I see no fault in protecting certain lexical tools to refer to the Holocaust. If the entire world is once again numb to the atrocities committed by one government against a defenseless population, doing so in the name of self-protection (Trump’s appallingly essentialist views favor one ethnic group, deemed more pure, against others), whatever strategies might be useful to stop such egregious acts, including the use of a particularized language, must be employed.

In an interview, Donald Trump suggested that compared to where the asylum-seekers come from, the living circumstances in the TIDFs are an improvement. The thought itself is macabre. Is purgatory better than hell?

Like the universe, language exists in constant change. To loftily protect it from getting tarnished by contemporary affairs is ridiculous. Children and others are dying in the TIDF camps. By focusing on a linguistic debate rather than looking for ways to halt the tragedy, we are all guilty.

In and of itself, the suffering of one child represents the suffering of all humankind.

In “Notes of a Native Son” (1955), James Baldwin says that the American ideal, after all, is that everyone individually should be as much alike as possible.

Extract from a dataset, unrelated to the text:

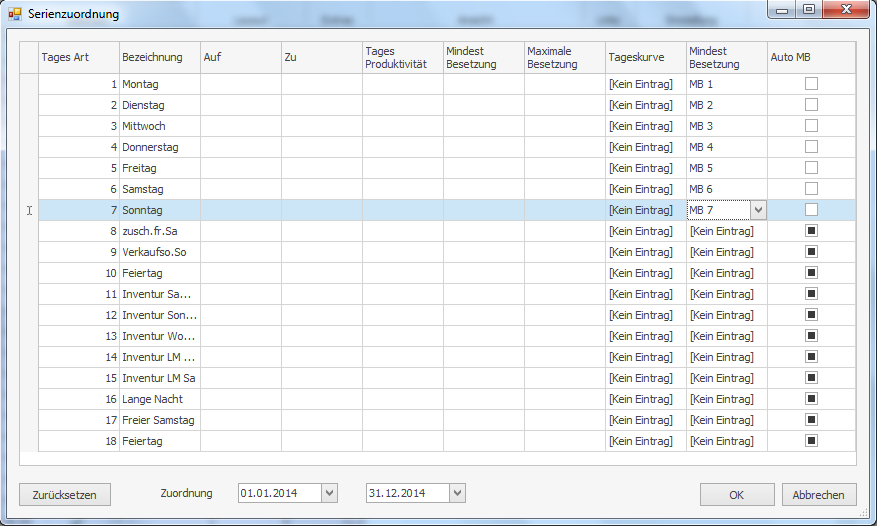
Task: Click the Serienzuordnung window title icon
Action: click(15, 14)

Are those in TIDFs not Americans? They were born in that large, generous expanse known as the American continent. And they are petitioning to be citizens like the rest of us, the way some 40 million Americans today who were born elsewhere, a few of them in concentration camps, petitioned not long ago.

What is frightening about the debate on how to refer to TIDF camps is that it makes the nation resemble the very anti-models it fought against a generation ago.

In response to yet another allegation of sexual assault against him, Trump rhetorically described the accuser as “not my type.” Clearly, the violence to language starts with him. How long will it take the majority of Americans to realize he isn’t our type either?

Trump is the very definition of ignominy: disgraceful, dishonorable. That he is the U.S. president is proof that no nation is exceptional.

Ilan Stavans is the Lewis-Sebring Professor of Humanities and Latin American and Latino Culture at Amherst College, the publisher of Restless Books, and  the host of “In Contrast” on NEPR.